Tuesday, 4 May 2010

Labyrinths


The maze-like corridor systems of asylums for the mentally ill remind me of the twists and angles of a labyrinth, ultimately the patients entered through the same grandiose administration blocks, with the repeated clock towers' eye recording the moment, and mostly they stayed there till death, living out the same daily patterns, a series of monotonous movements designed to instill a sense of quiet unquestioning confusion.




Once at High Royds asylum, I climbed through a broken window while my friend waited outside. As I stood inside the corridor waiting for her to step through the sash window slid upwards of its own accord. We carried on regardless, she stepped through the portal as if nothing had happened, although a fear lay inside me of what would happen if the sash flew back down with some kind of supernatural force.
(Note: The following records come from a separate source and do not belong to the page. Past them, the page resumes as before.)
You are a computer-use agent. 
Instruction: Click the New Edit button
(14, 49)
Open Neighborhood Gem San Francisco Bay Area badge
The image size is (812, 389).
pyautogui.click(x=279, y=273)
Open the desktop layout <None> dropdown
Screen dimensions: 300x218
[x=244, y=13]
I have wandered those corridors for many hours looking for a mirror that shows me who I really am. The way we search in each other's souls for a deeper truth than we see in our own, a sentence more poignant for its distance from our own hand. Those we have lost we immortalise in moments that are tied to these places. Upon returning to the ever-decreasing maze of passageways left at the hospital I recalled conversations, episodes of time which replay in my mind as I walked through thorn-littered hallways. The ghosts lost in a dream High Royds are very familiar, the place I know in my sleep has windows which close behind us and never let us leave, trapped together in a comic tableaux of our own creation. We left a stain on the slab which cannot be washed clean.